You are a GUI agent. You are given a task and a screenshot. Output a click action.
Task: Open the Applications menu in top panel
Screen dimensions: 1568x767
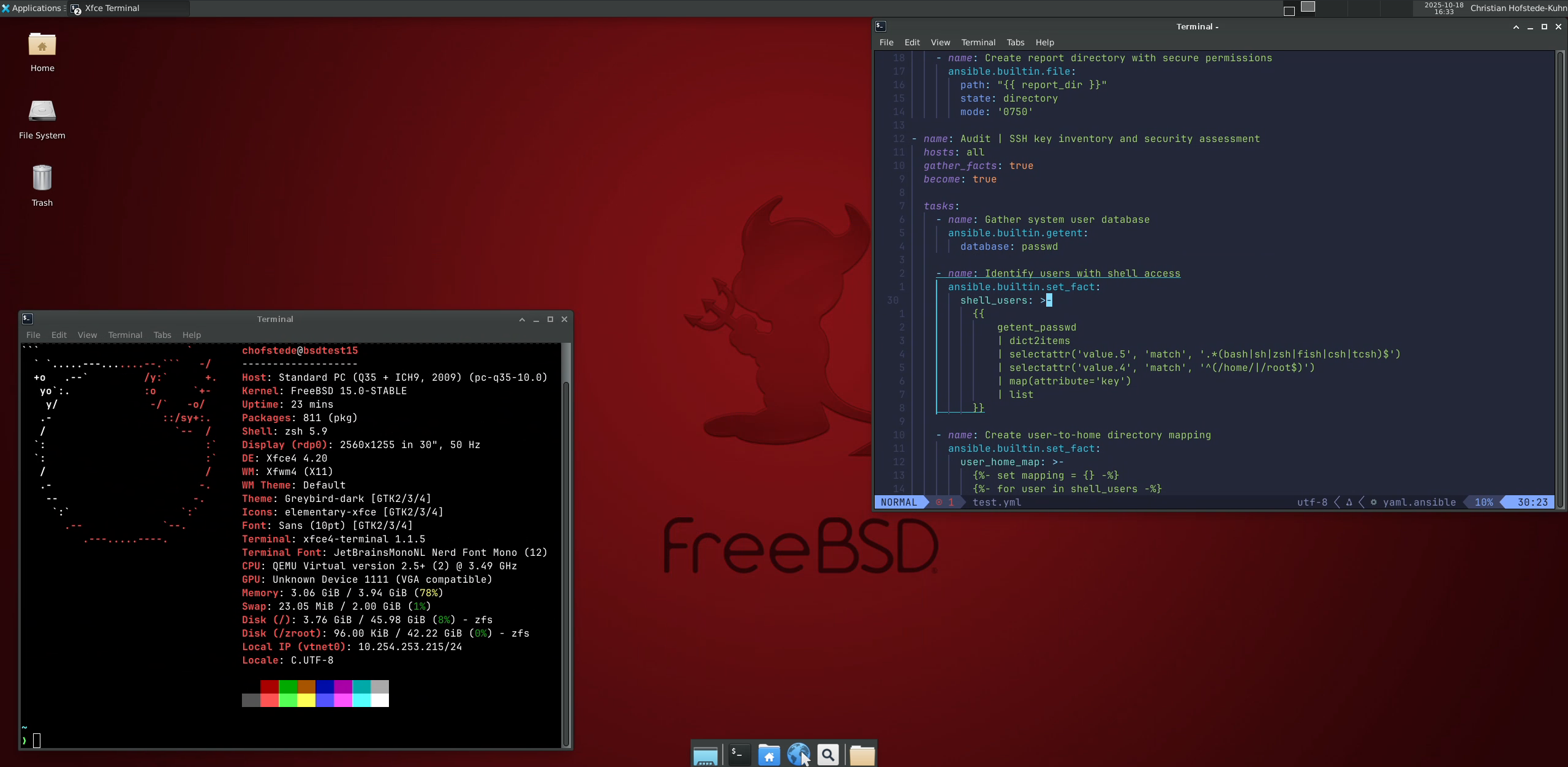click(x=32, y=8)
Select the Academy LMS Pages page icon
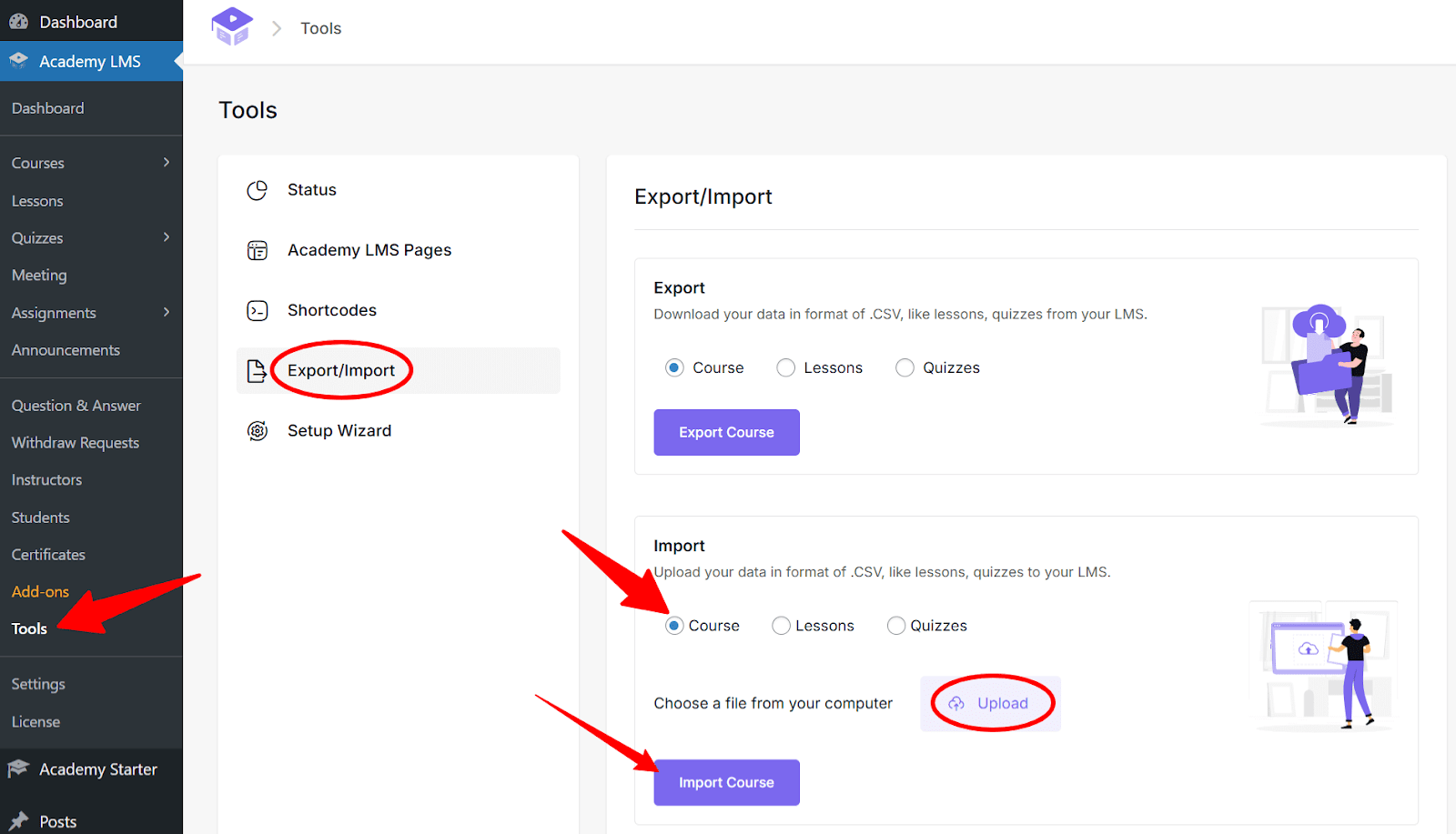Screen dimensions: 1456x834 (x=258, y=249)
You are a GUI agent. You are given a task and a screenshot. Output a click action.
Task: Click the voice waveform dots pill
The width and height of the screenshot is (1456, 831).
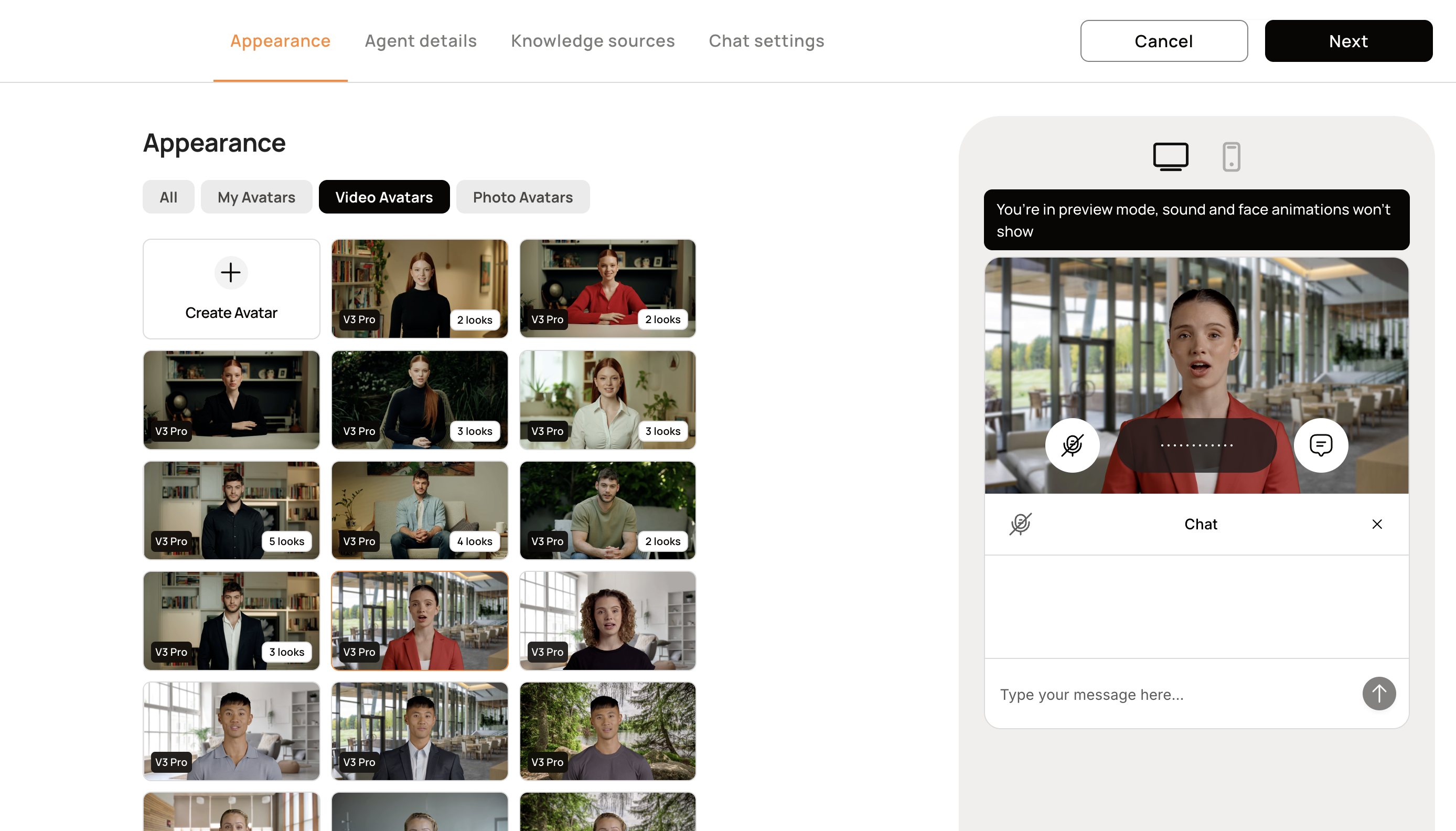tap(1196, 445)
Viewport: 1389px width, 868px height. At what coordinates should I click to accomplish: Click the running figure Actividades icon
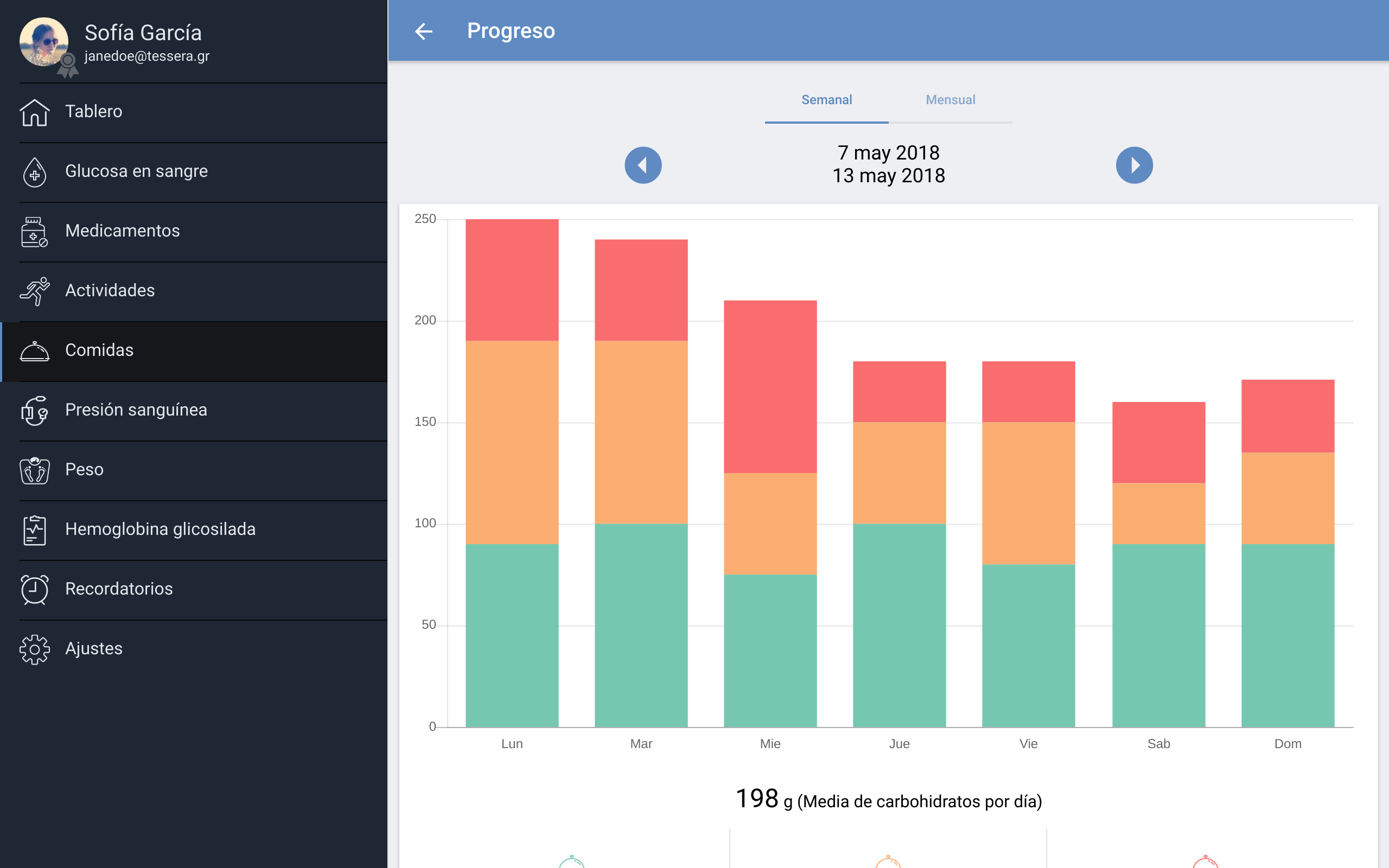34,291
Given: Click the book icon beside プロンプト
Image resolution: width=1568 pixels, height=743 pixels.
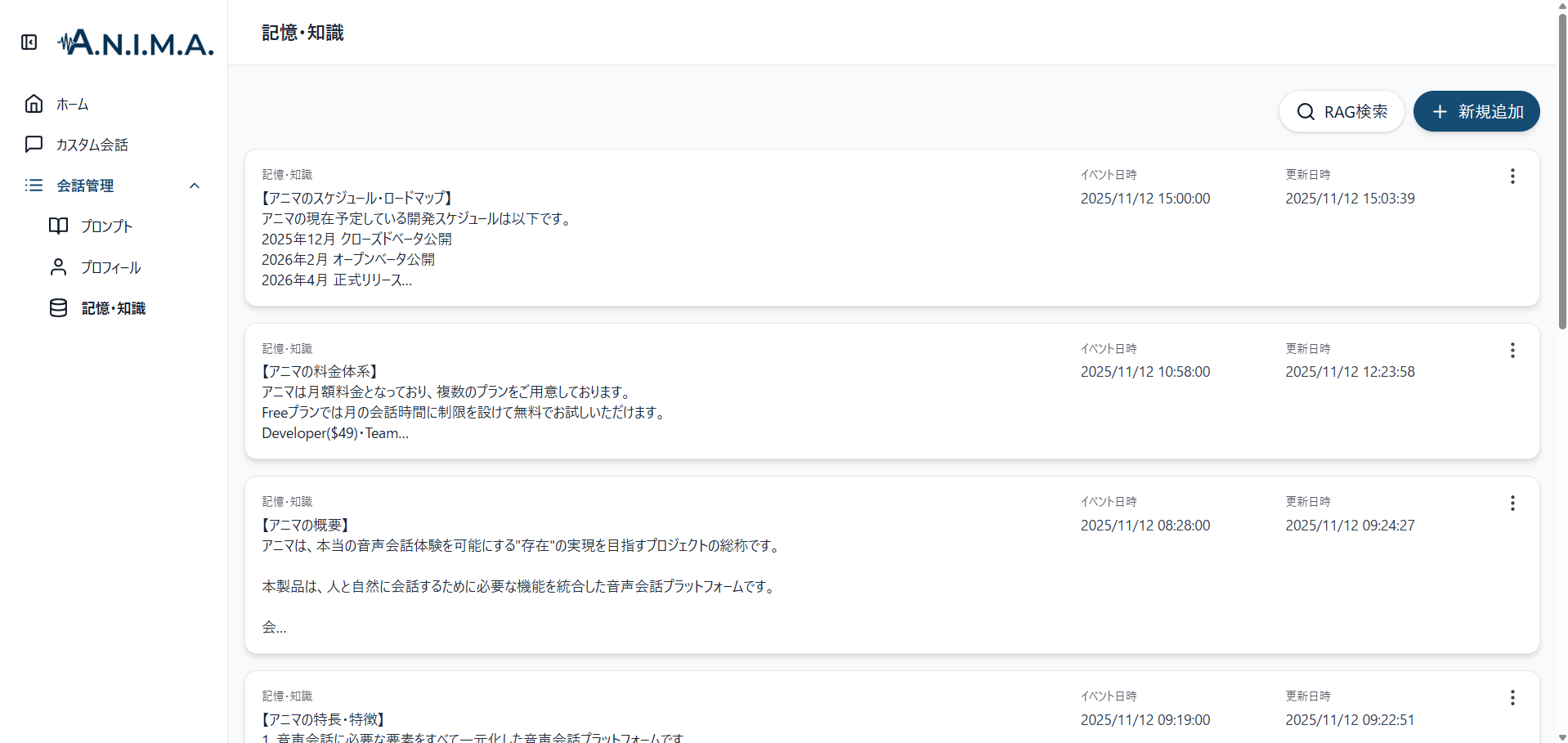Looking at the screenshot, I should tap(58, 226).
····················
§ Task to complete
Return the data exactly. Pictures stay out.

§ Answer to the exercise
You are a GUI agent. You are given a task and a screenshot. Output a click action.
Task: Open the Applications menu in top panel
Screen dimensions: 1568x767
click(x=32, y=8)
Select the Academy LMS Pages page icon
Screen dimensions: 1456x834 (x=258, y=249)
You are a GUI agent. You are given a task and a screenshot. Output a click action.
Task: Click the voice waveform dots pill
The width and height of the screenshot is (1456, 831).
tap(1196, 445)
Viewport: 1389px width, 868px height. At what coordinates should I click to accomplish: Click the running figure Actividades icon
34,291
Given: Click the book icon beside プロンプト
Image resolution: width=1568 pixels, height=743 pixels.
Looking at the screenshot, I should tap(58, 226).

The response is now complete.